• **Extrait à lire**:
Au début du livre, Montserrat se met un jour à raconter cette histoire. Quasiment nonagénaire, elle est atteinte de graves troubles de mémoire et a tout oublié de sa vie, absolument tout, même la naissance de sa cadette Lydie, tout sauf ce merveilleux été 36 où des jeunes gens comme elles ont cru qu’un nouveau monde était possible. Alors elle raconte, et à une époque où le libéralisme a envoyé aux oubliettes les idéaux de la jeunesse de 36, une époque où l’idée même de lutte des classes prête à sourire, l’infinie nostalgie qui se dégage de ce récit terrible est chargée d’une émotion rare.

Lydie Arjona, alias Lydie Salvayre, est née en 1948 (l’année de la mort de Bernanos), dans le sud de la France, d’un couple de républicains espagnols en exil : mère catalane, père andalou. Avec « Pas pleurer », elle évoque pour la première fois, à 66 ans, son histoire familiale. Dans ce roman épique et puissant, elle entrelace les souvenirs révolutionnaires de sa mère, Montse, pendant la guerre d’Espagne, et la découverte par l’écrivain Georges Bernanos, fervent catholique, des exactions franquistes.

En contrepoints de l’histoire maternelle, Lydie Salvayre revient sur les massacres perpétrés par les franquistes, et sur l’engagement de Bernanos aux côtés des républicains. Il était passionnément français, catholique et monarchiste. Il avait même épousé la descendante d’un frère de Jeanne d’Arc et son fils avait revêtu l’uniforme bleu de la Phalange. On voit que rien n’inclinait l’auteur de « Sous le soleil de Satan » à soutenir le Frente popular et que tout l’incitait à s’engager en faveur des « nationaux ».

Mais voilà, en séjour à Majorque quand éclata, en juillet 1936, la guerre civile espagnole, Georges Bernanos fut choqué par la violence barbare et les rafles aveugles de l’armée franquiste, révolté par la complicité de l’Eglise avec les militaires putschistes et sa justification pieuse de la répression sanglante. Sous l’effet de la colère et de l’effroi, l’ancien camelot du roi écrivit « les Grands Cimetières sous la lune », un pamphlet, d’abord paru dans une revue de dominicains, qui lui valut d’être traité par ses amis de dangereux anarchiste et de voir sa tête mise à prix par le général Franco.

Montserrat Monclus Arjona, surnommée Montse, avait quinze ans en 1936. À sa fille, elle raconte les terreurs et les misères d’une enfance catalane dont celle-ci ne peut même pas avoir idée. Elle avait 15 ans. Elle appartenait à ceux que le clergé franquiste appelait « les mauvais pauvres », ceux qui « ouvrent leur gueule ».

• **Données enregistrées**:
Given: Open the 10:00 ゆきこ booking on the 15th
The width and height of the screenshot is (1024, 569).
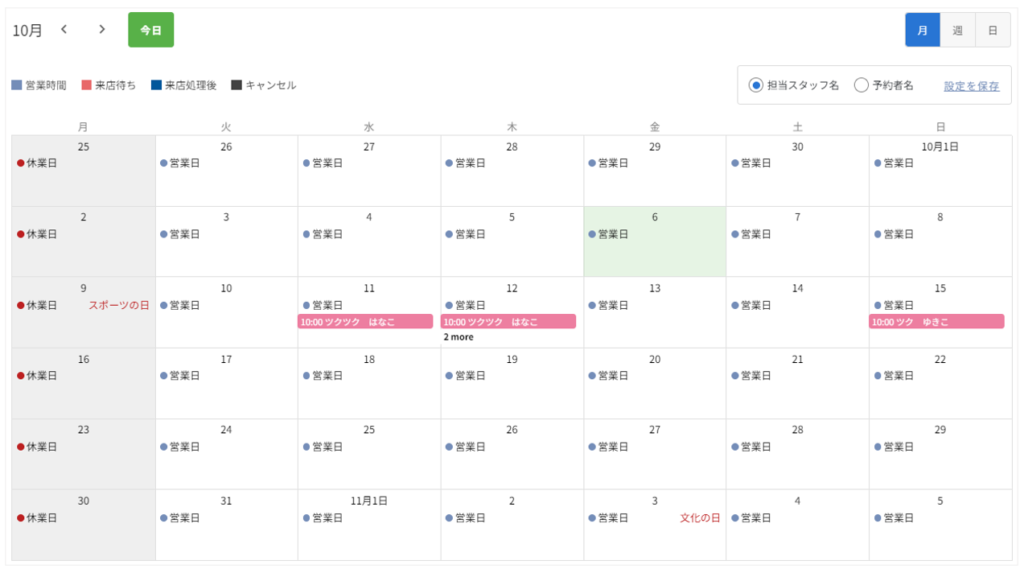Looking at the screenshot, I should click(936, 321).
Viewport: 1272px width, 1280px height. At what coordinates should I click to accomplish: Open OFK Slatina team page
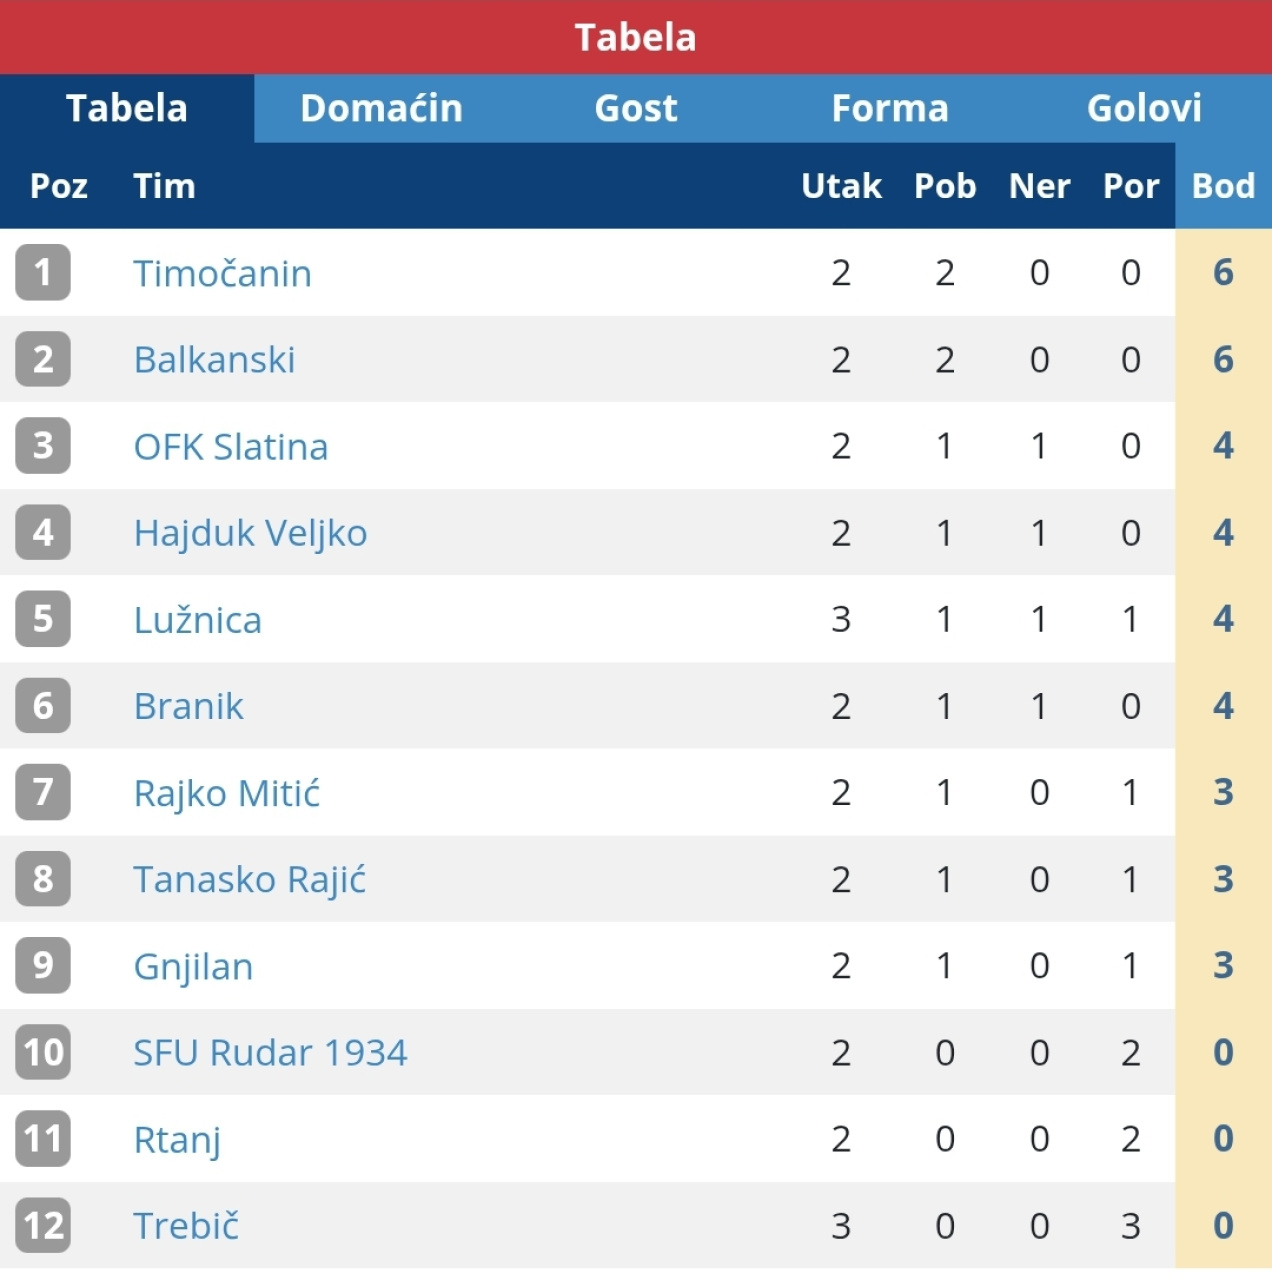(x=230, y=446)
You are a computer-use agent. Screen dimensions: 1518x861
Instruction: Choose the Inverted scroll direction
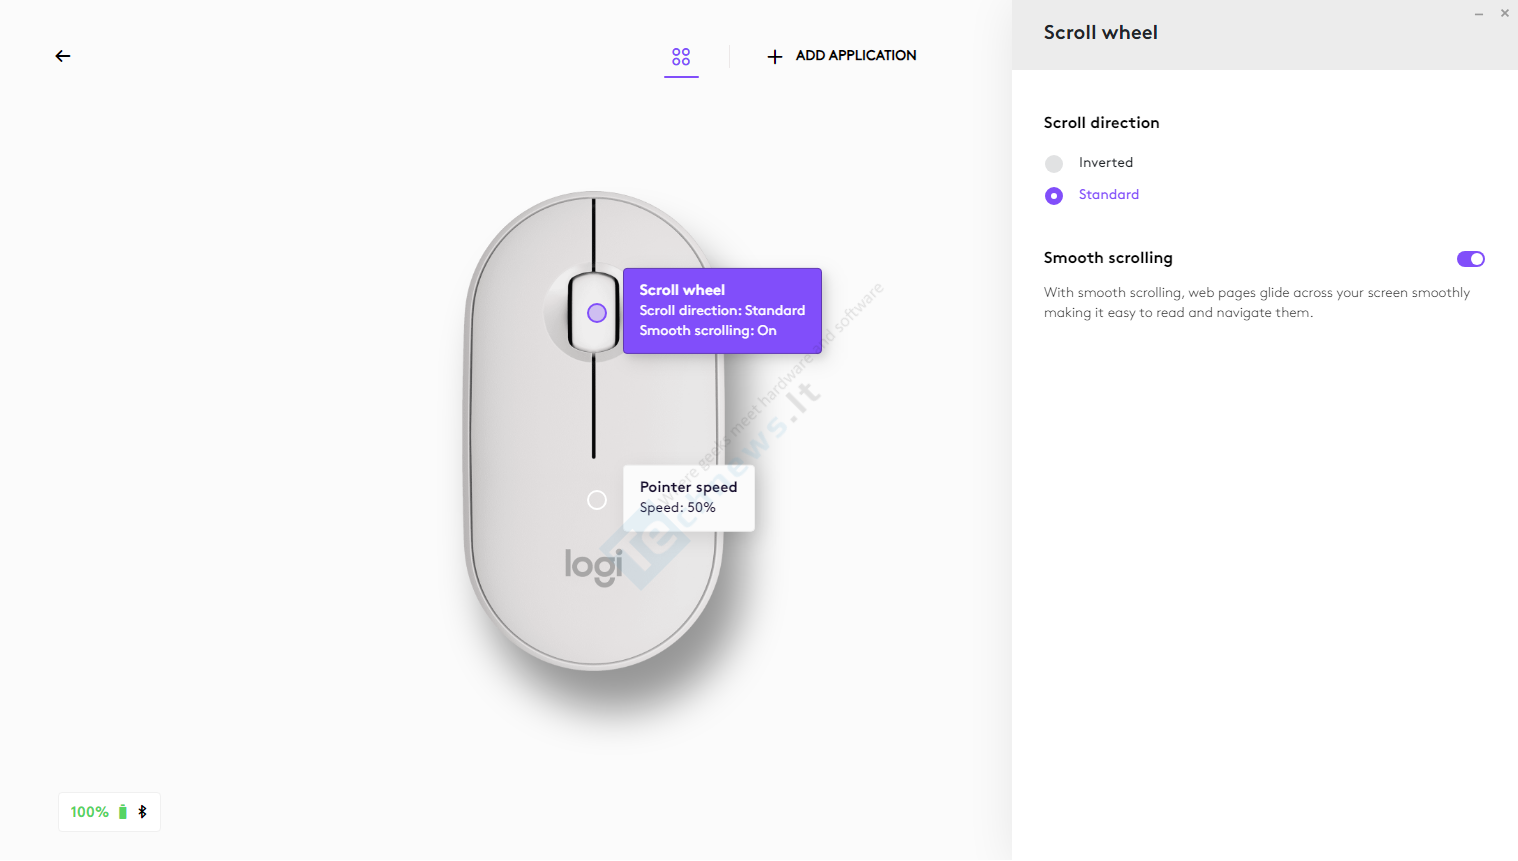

• **Consigne 1**: Présentez toutes les lignes des entrées dans un tableau Markdown à deux colonnes, « N° » pour le numéro de ligne et « Contenu » pour la ligne, en omettant les lignes vides. Laissez les images hors de la réponse, s'il vous plaît.
• **Consigne 2**: Rédigez la suite de l'extrait sur le roman « Pas pleurer », en reprenant après sa dernière phrase.
L'extrait et les entrées n'ont aucun lien entre eux.

• **Réponse 1**:
| N° | Contenu |
|---|---|
| 1 | Given: Open the 10:00 ゆきこ booking on the 15th |
| 2 | The width and height of the screenshot is (1024, 569). |
| 3 | Looking at the screenshot, I should click(936, 321). |
| 4 | Viewport: 1272px width, 1280px height. At what coordinates should I click to accomplish: Open OFK Slatina team page |
| 5 | (x=230, y=446) |
| 6 | You are a computer-use agent. Screen dimensions: 1518x861 |
| 7 | Instruction: Choose the Inverted scroll direction |

• **Réponse 2**:
Dans un savoureux mélange de français et d’espagnol, dans un « frañol » formidable (parfois hilarant), Montse raconte son été 36 : « Il faut que tu sais, ma chérie, qu’en une seule semaine j’avais aumenté mon patrimoine des mots : despotisme, domination, traitres capitalistes, hypocrésie bourgeoise, […] j’avais apprendi les noms de Bakounine et de Proudhon, les paroles de Hijos del Pueblo […]. Et moi qui était une noix blanche, pourquoi tu te ris ?, moi qui ne connaissais rien à rien, moi qui n’étais jamais entrée dans le café de Bendición par interdiction paterne, […] je suis devenue en une semaine une anarquiste de choc prête à abandonner ma famille sans le moindre remordiment et à piétiner sans pitié le corazón de mi mamá ».
Tout le talent de Lydie Salvayre est d’avoir su recréer le dynamisme et l’étonnante poésie de cette langue hybride, langue maternelle qui n’appartient qu’à la mère. On est subjugué par une telle prouesse d’écriture, même si d’autres textes l’ont précédée, et on se souvient en particulier du savoureux « Les Ritals » de François Cavanna.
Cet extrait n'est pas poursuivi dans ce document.